Project

General

Profile

Actions

Bug #16176

closed

objectmap does not show object existence correctly

Added by Xinxin Shu almost 8 years ago. Updated about 7 years ago.

Status:
Resolved
Priority:
High
Assignee:
Jason Dillaman
Target version:
-
% Done:

0%

Source:
other
Tags:
Backport:
jewel,kraken
Regression:
No
Severity:
3 - minor
Reviewed:
Affected Versions:
ceph-qa-suite:
Pull request ID:
Crash signature (v1):
Crash signature (v2):

Description

in the latest master, i create 10GB rbd and use rbd bench-write to fill objects, and i used "ctrl + c" to terminate bench-write process, then i check objects,it shows there are 26 objects

[root@ctrl src]# ./rados -c /mnt/data/devs/ceph.conf -p rbd ls | grep rbd_data.113a74b0dc51 | wc -l
2016-06-07 10:02:45.681910 7f438e50ba40 -1 WARNING: the following dangerous and experimental features are enabled: *
2016-06-07 10:02:45.682067 7f438e50ba40 -1 WARNING: the following dangerous and experimental features are enabled: *
2016-06-07 10:02:45.713863 7f438e50ba40 -1 WARNING: the following dangerous and experimental features are enabled: *
26
[root@ctrl src]#

but when i use 'rbd du' to disk usage, it only shows that only 6 objects exist, and the objectmap flag is valid
NAME PROVISIONED USED
test 10240M 24576k

[root@ctrl src]# ./rbd -c /mnt/data/devs/ceph.conf -p rbd info test
2016-06-07 10:03:55.902227 7f6963a84d80 -1 WARNING: the following dangerous and experimental features are enabled: *
2016-06-07 10:03:55.902758 7f6963a84d80 -1 WARNING: the following dangerous and experimental features are enabled: *
2016-06-07 10:03:55.935078 7f6963a84d80 -1 WARNING: the following dangerous and experimental features are enabled: *
rbd image 'test':
size 10240 MB in 2560 objects
order 22 (4096 kB objects)
block_name_prefix: rbd_data.113a74b0dc51
format: 2
features: layering, exclusive-lock, object-map, fast-diff, deep-flatten
flags:


Files

bug-16176-log.zip (749 KB) bug-16176-log.zip Xinxin Shu, 11/22/2016 08:26 AM

Related issues 2 (0 open2 closed)

Copied to rbd - Backport #18289: kraken: objectmap does not show object existence correctlyClosedActions
Copied to rbd - Backport #18290: jewel: objectmap does not show object existence correctlyResolvedJason DillamanActions
Actions #1

Updated by Samuel Just over 7 years ago

  • Project changed from Ceph to rbd
  • Category deleted (librbd)
Actions #2

Updated by Jason Dillaman over 7 years ago

  • Status changed from New to In Progress
  • Assignee set to Jason Dillaman
  • Priority changed from High to Normal
Actions #3

Updated by Jason Dillaman over 7 years ago

  • Status changed from In Progress to Need More Info

@Xinxin: I've tried to repeat your findings without success.

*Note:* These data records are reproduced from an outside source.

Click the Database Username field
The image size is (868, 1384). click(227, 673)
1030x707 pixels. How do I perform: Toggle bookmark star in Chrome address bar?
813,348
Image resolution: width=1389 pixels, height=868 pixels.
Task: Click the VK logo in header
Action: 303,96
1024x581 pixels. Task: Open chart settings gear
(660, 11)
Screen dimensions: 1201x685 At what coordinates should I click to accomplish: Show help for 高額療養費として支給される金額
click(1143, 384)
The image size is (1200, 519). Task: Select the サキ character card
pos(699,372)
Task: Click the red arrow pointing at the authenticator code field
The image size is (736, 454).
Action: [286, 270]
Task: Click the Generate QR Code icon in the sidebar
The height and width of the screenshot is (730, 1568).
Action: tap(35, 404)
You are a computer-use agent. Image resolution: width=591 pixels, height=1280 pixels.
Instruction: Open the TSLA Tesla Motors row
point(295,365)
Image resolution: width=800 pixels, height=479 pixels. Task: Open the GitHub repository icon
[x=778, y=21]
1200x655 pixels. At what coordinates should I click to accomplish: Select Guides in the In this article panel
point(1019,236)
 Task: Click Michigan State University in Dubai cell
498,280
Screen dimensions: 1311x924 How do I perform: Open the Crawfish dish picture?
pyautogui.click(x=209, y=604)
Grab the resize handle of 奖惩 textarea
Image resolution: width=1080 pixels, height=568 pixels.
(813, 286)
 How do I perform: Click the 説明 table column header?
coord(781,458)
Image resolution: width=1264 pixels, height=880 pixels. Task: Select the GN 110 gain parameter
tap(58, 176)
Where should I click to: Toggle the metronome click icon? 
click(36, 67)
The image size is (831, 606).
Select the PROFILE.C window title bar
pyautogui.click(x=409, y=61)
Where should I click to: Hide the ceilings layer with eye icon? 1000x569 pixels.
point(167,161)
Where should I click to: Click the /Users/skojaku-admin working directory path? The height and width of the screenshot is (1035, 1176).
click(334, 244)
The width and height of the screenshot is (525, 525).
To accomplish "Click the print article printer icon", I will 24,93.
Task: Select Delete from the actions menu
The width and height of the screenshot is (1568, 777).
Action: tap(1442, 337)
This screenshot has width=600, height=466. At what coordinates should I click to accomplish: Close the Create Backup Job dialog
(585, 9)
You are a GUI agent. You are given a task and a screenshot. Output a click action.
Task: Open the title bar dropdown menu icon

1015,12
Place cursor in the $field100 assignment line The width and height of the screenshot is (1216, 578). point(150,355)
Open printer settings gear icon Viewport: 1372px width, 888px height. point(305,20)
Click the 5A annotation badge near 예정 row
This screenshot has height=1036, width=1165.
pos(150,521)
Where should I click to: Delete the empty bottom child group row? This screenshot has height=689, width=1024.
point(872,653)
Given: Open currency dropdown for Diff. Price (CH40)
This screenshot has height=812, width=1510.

Can you repeat with "debug rbd = 20" in your ceph client configuration and then attach the associated bench-write log files?

Also, did you image have a snapshot? If it does, that would potentially explain the issue.

Actions #4

Updated by Jason Dillaman over 7 years ago

  • Assignee deleted (Jason Dillaman)
Actions #5

Updated by Jason Dillaman over 7 years ago

@Xinxin: ping -- any additional information?

Actions #6

Updated by Xinxin Shu over 7 years ago

hi jason, sorry for late response, i can reproduce this on the latest master, it seems that this only happens with async messenger, the 'rados ls' output is greater than 'rbd du' output, but with simple messenger i can not reproduce this, the 'rados ls' output is lower than or equal to 'rbd du' output, i think this is reasonable since librbd always updates object map before writing the data to ceph cluser

however in both cases, inconsistency state always occurs, my first thought is to update the object map and set the object map as invalid or other transient state, object map is only set to valid until the write completes, does this make sense to you

Actions #7

Updated by Jason Dillaman over 7 years ago

I am still not following the issue and will require more information. To answer your question, you cannot set the object map to valid after the block is updated because that would mean the object map doesn't reflect reality (i.e. if you were to crash after adding the object but before updating the object map, you would have an orphaned object).

Actions #8

Updated by Xinxin Shu over 7 years ago

m thought is as follows

1. update object map, set object map state to invalid or transient state
2. write data to rados
3. clear invalid state or change transient state to valid state

if rbd crashed after step 2, object map is updated but it is not a valid state, since we provide object map rebuild api, the user should rebuild objectmap if the objectmap is invalid.

Actions #9

Updated by Jason Dillaman over 7 years ago

You really need to explain to me the problem you are attempting to solve because I am not understanding it.

Actions #10

Updated by Xinxin Shu over 7 years ago

i want to fix the inconsistency between 'rbd df' and 'rados ls', as this tracker state, 'rados ls' show that there are 26 objects in this rbd, 'rbd du' should return 106496K, but actually it shows 24576K, only 6 objects has been written in this rbd, this is the inconsistenc of these two commands, i investigate write flow, found that librbd always update objectmap before writing data, if librbd crashes after updating objectmap, but before writing data, these two commands's output is inconsistent.

Actions #11

Updated by Jason Dillaman over 7 years ago

OK, I think I am still not understanding the issue. If `rados ls` shows 26 objects (104MB of used space) but `rbd du` shows 24MB of used space (6 objects), how is what you are suggesting going to address this issue? Since the object map is updated before the object is written, if anything, `rbd du` should say 104MB of space is used and `rados ls` would only show 24MB.

Actions #12

Updated by Xiaoxi Chen over 7 years ago

it looks to me like the only possibility is random write instead of sequential write was used to fill the drive, rbd du report 24MB doesnt necessary means 6 objects, it just iter the diff and sum up.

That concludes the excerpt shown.